Update: Pharmascience’s appeal was dismissed (see our article).
On January 6, 2021, the Federal Court issued its decision in two patent infringement actions pursuant to subsection 6(1) of the Patented Medicines (Notice of Compliance) Regulations involving Teva’s patents pertaining to the drug glatiramer acetate (Teva’s COPAXONE and Pharmascience’s GLATECT): Teva v Pharmascience, 2020 FC 1158. Justice Kane found Canadian Patent No. 2,702,437 (437 patent) invalid for obviousness while Canadian Patent No. 2,760,802 (802 patent) was found valid and infringed by Pharmascience if it proceeds to market its product.
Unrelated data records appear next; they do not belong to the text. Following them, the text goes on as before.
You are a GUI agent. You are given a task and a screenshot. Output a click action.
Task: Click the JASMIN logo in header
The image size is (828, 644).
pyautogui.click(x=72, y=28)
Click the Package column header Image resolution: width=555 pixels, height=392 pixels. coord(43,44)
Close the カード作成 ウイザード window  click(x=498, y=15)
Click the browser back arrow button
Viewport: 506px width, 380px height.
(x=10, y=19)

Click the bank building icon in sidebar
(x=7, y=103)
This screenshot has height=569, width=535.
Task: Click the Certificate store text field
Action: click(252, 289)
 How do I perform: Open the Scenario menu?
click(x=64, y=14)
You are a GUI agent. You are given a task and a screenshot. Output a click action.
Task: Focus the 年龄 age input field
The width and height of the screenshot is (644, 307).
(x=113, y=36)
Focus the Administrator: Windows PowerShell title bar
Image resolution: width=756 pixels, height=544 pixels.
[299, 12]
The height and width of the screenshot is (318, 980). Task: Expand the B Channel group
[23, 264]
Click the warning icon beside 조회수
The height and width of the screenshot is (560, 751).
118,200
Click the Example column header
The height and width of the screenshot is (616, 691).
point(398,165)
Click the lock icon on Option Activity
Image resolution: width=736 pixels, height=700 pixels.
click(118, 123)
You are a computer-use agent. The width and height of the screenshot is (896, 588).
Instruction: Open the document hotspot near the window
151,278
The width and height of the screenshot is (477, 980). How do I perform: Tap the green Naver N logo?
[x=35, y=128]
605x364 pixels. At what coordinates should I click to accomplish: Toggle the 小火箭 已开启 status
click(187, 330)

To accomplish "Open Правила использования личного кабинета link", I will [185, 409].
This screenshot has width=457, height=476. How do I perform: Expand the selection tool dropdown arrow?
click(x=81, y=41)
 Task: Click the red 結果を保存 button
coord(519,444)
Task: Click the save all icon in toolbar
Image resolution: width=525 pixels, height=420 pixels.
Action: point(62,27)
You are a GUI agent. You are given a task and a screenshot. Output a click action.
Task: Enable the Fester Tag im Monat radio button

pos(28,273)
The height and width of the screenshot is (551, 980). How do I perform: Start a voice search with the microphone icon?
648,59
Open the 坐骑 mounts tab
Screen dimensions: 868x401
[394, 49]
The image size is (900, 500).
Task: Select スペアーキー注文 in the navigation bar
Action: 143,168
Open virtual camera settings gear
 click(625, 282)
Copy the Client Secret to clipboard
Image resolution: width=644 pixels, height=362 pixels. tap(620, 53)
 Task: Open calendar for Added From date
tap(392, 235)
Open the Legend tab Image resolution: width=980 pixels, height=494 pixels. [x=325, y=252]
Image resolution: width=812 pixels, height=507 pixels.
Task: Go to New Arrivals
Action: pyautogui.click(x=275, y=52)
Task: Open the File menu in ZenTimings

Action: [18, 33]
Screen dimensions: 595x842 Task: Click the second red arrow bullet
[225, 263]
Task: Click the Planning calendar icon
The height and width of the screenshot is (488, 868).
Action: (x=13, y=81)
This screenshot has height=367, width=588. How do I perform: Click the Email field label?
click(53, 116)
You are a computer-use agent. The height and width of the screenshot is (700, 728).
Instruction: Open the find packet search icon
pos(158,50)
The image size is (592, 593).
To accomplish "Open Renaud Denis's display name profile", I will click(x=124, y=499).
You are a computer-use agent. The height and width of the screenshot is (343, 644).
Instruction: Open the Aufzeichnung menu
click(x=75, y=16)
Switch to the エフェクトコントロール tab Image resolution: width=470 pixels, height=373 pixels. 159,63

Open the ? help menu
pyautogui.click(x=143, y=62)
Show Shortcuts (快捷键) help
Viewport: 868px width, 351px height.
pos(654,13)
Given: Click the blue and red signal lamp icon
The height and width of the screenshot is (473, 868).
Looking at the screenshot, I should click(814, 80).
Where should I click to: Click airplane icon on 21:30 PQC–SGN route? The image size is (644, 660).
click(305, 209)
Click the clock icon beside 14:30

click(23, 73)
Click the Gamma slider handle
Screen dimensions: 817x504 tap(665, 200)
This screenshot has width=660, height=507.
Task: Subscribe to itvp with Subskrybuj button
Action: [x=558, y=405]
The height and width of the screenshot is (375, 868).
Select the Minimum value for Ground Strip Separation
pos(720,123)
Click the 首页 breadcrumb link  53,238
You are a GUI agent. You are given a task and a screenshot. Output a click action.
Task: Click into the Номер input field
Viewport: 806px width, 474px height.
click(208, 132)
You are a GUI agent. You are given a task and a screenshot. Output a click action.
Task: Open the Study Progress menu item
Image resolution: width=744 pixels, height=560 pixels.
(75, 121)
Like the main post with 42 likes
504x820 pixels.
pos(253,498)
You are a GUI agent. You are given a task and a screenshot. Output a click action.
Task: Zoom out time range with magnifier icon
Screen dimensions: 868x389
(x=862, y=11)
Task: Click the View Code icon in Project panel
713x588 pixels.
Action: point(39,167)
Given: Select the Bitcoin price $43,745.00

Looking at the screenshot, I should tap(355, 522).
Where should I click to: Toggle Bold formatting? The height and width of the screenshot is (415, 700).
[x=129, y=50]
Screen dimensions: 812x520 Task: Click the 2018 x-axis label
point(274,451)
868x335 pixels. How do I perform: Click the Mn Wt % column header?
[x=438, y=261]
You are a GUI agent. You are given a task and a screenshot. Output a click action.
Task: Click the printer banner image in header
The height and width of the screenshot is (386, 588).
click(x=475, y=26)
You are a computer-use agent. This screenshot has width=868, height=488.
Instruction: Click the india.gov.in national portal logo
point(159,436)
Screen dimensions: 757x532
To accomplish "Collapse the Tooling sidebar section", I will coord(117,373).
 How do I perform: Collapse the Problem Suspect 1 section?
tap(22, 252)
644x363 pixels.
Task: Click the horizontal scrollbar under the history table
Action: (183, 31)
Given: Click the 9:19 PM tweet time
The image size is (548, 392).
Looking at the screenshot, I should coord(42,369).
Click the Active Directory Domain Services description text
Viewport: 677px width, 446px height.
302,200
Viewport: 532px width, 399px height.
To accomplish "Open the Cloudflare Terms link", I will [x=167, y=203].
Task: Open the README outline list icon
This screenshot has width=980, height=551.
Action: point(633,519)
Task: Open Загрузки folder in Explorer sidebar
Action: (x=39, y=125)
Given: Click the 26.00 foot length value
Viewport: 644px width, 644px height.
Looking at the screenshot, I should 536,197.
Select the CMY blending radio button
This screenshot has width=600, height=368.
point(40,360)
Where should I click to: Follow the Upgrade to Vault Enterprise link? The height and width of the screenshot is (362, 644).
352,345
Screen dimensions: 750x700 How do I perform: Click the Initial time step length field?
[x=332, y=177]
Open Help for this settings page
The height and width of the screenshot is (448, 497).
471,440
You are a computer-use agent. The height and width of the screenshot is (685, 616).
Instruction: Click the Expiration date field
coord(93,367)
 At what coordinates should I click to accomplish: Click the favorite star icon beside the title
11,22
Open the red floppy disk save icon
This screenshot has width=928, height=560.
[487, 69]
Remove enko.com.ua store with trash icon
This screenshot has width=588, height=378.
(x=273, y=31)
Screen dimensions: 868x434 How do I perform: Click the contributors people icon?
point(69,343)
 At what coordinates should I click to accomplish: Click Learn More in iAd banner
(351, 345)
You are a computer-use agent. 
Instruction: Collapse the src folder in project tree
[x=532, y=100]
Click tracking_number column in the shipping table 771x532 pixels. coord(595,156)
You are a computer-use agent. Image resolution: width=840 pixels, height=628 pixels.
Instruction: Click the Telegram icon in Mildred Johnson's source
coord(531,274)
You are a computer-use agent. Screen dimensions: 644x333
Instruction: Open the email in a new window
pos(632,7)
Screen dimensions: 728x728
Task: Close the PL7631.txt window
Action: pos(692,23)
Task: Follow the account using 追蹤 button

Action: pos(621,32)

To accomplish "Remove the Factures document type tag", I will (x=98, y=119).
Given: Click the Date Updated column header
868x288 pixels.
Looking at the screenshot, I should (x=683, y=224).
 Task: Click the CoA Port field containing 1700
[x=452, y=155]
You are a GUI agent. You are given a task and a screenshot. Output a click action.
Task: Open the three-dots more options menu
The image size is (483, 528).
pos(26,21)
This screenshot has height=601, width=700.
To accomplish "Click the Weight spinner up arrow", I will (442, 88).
COPAXONE 20 mg has been on the market since the mid-1990s for use in treating patients with relapsing-remitting multiple sclerosis (RRMS) and, in 2017, Pharmascience received a notice of compliance for GLATECT 20 mg for daily administration for this indication. COPAXONE 40 mg was approved in 2016 to be administered three times per week to treat patients with RRMS. Pharmascience sought approval for GLATECT 40 mg and was required to address both the 437 and 802 patents. The claims of the 437 patent, as construed by the Court, relate to the use of glatiramer acetate in treating patients who have had a single clinical attack suggestive of multiple sclerosis (MS) before a confirmed diagnosis of MS (known as clinically isolated syndrome (CIS)), and not including patients who have already met certain criteria for a diagnosis of MS. The claims of the 802 patent claim the use of 40 mg of glatiramer acetate, administered by subcutaneous injection three times per week (and with a day in between injections), for the treatment of patients with RRMS.
The Court found that the subject-matter of the 437 patent was not anticipated but was, however, obvious. The Court noted that finding the prior art publication to be anticipatory would be inconsistent with the objectives of the experimental use exemption, stating that “[i]f a patent cannot be anticipated by its own clinical study, […] it cannot be anticipated by the speculative recommendations of a group of experts who discuss the state of MS treatment, note the lack of evidence, and note that trials are underway.” Regarding the obviousness allegation, the Court identified the only difference between the state of the art and the subject-matter of the claims as clinical studies demonstrating that glatiramer acetate administered to CIS patients was effective in delaying the onset of MS or achieving other therapeutic benefits. The Court concluded that it was more or less self-evident to try to obtain the invention given that, among other considerations, it was more than a mere possibility the treatment would be effective since about 80% of CIS patients go on to develop MS and glatiramer acetate had been proven effective for RRMS.
With respect to the 802 patent, the Court rejected Pharmascience’s invalidity attacks and found sufficient evidence to support infringement. The Court found that the claims were not obvious since it was not self-evident to try 40 mg of glatiramer acetate three times weekly or that such dosage regimen would work, other possible solutions existed to address patient adherence, and there was no motivation to simultaneously increase the dose and reduce the frequency of administration since the increased dose had not been shown to be more effective. Regarding utility, the 802 patent disclosed details of a phase III clinical trial but Teva had no clinical data to support the claimed dosing regimen as of the filing date of the patent. Nevertheless, the Court found the utility was soundly predicted because the skilled person would expect at least a scintilla of utility to treat RRMS based on the disclosed details of the trial and its expected results and considering the common general knowledge. Lastly, the Court found that if Pharmascience’s GLATECT 40 mg is approved and marketed as proposed, Pharmascience will directly and indirectly infringe the 802 patent as its product is indicated for the same patient population, in the same dosage strength and with the same dosage regimen to achieve the same outcomes.
Pharmascience has appealed. Teva may appeal, as of right.